| Martin White, Intranet Focus Ltd (Martin.white@intranetfocus.com)
An account of the 2006 Search Engine Meeting, held this
year in Boston, USA, in April 2006.
2006 Search Engine Meeting
Until the recent arrival of the Enterprise Search Summit
the Infonortics (http://www.infonortics.com
) Search Engine Meeting was the conference to attend if you
wanted to track what was happening in the technology and business
of search. The Search Engine Meeting started a decade ago
with the mission of “bringing together commercial search engine
developers, academics and corporate professionals to learn
from each other”. Over the last few years the emphasis on
web search has been tempered by more attention to enterprise
search. This year’s Meeting was held in Boston on 24/25 April.
It attracted around 150 delegates, mostly from the USA.
The conference was opened by Dave Girouard, General Manager,
Google Enterprise, who made the point at the outset of his
presentation that although the market for web search is probably
worth $10bn the enterprise market is worth no more than $1bn.
He felt that one of the reasons for the low adoption of enterprise
search was that to date it had failed to deliver value to
the end user. In his view even a single keyword search in
an enterprise application should deliver good results if enough
care is taken over the search environment. He felt that in
general there was much in common with enterprise users and
web users, and that much of the development work was taking
place in the public search arena and then being adopted by
enterprise search, such as faceted navigation (a major theme
of the conference), clustering and visualization. Overall
he felt that it was important than in an enterprise implementation
the search box was in the centre of the page, not hidden at
the top RH end of the search bar.
Many of the papers at the conference were concerned with
how to effectively search ‘the long tail’ (see http://www.wired.com/wired/archive/12.10/tail.html
), a major issue in enterprise search because a searcher has
to be confident that they have found all relevant documents,
not just a sample – which leads me neatly into an excellent
paper by Steve Arnold on the way in which search engines are
‘managing’ relevance. An essay based on his presentation can
be found at http://www.arnoldit.com/speeches.html
and is an essential read. Steve may have slightly overstated
the case, but not by much.
The main sessions at the conference were on Searchers and
Search Behaviour, Faceted and Federated Search, Text Mining,
the World of the Web and finally Web Tools and Intelligent
Tools.
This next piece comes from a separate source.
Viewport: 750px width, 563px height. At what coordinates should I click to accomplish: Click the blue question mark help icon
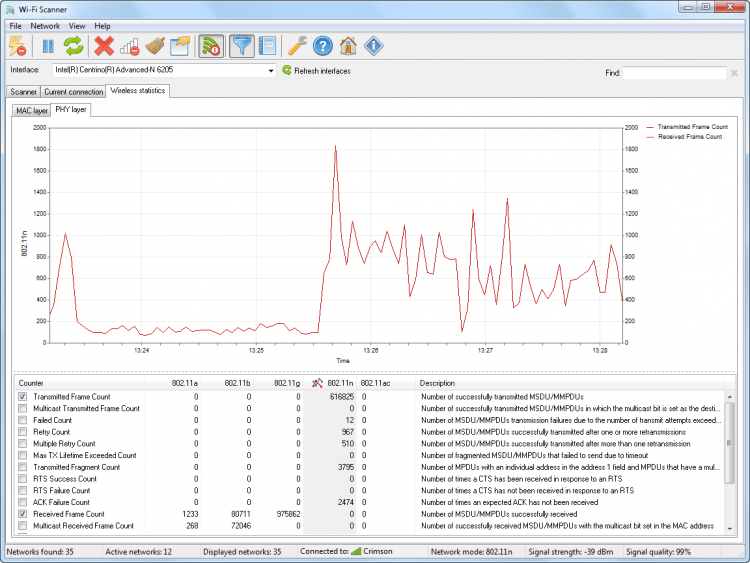pyautogui.click(x=323, y=46)
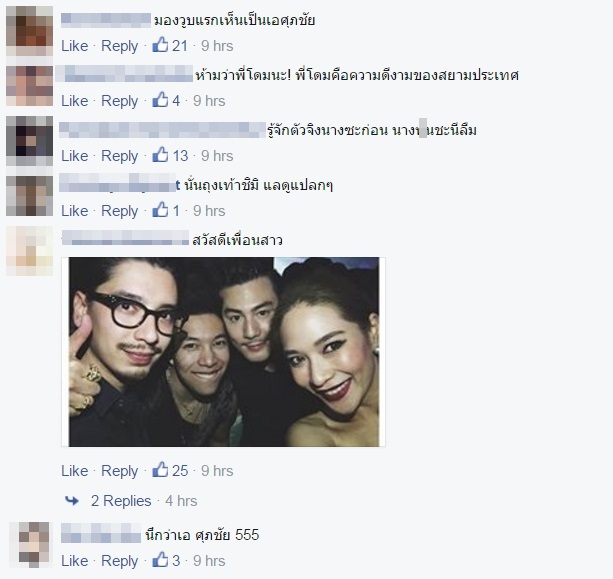Screen dimensions: 613x579
Task: Click the 9 hrs timestamp of the photo comment
Action: (x=217, y=471)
Virtually all the papers (but not the Google paper)
can be downloaded from http://www.infonortics.com/searchengines/sh06/06pro.html
but many are quite substantial files. My favourites were the
papers by Tony Gentile, Joseph Tragert, Tom Reamy and Boerge
Svingen. Too many of the speakers failed to appreciate that
they only had 25 minutes for their presentations, and really
failed to pace themselves, rushing through far too many slides.
A few presenters from the vendor community were rather too
much in PR mode but yet had not paid up for a tabletop at
the exhibition.
Overall I think I will give this year’s Search Engine Meeting
7 out of 10. To me it is struggling to find a balance between
the public web and enterprise search, which is not at all
easy because of the technology overlaps referred to above.
However despite the technology overlaps there are quite a
number of major differences and these did not really get an
airing. For example there was no speaker who had actually
implemented an enterprise search application. One final observation
was the way in which the term ‘metadata’ was used only for
describing content. Any given item of content has many other
metadata elements (http://dublincore.org/) and this was invariably
overlooked by the presenters.
I’ll also be at the Enterprise Search Summit that takes place
in New York at the end of May http://www.enterprisesearchsummit.com/
and will report back in the next issue of eLucidate.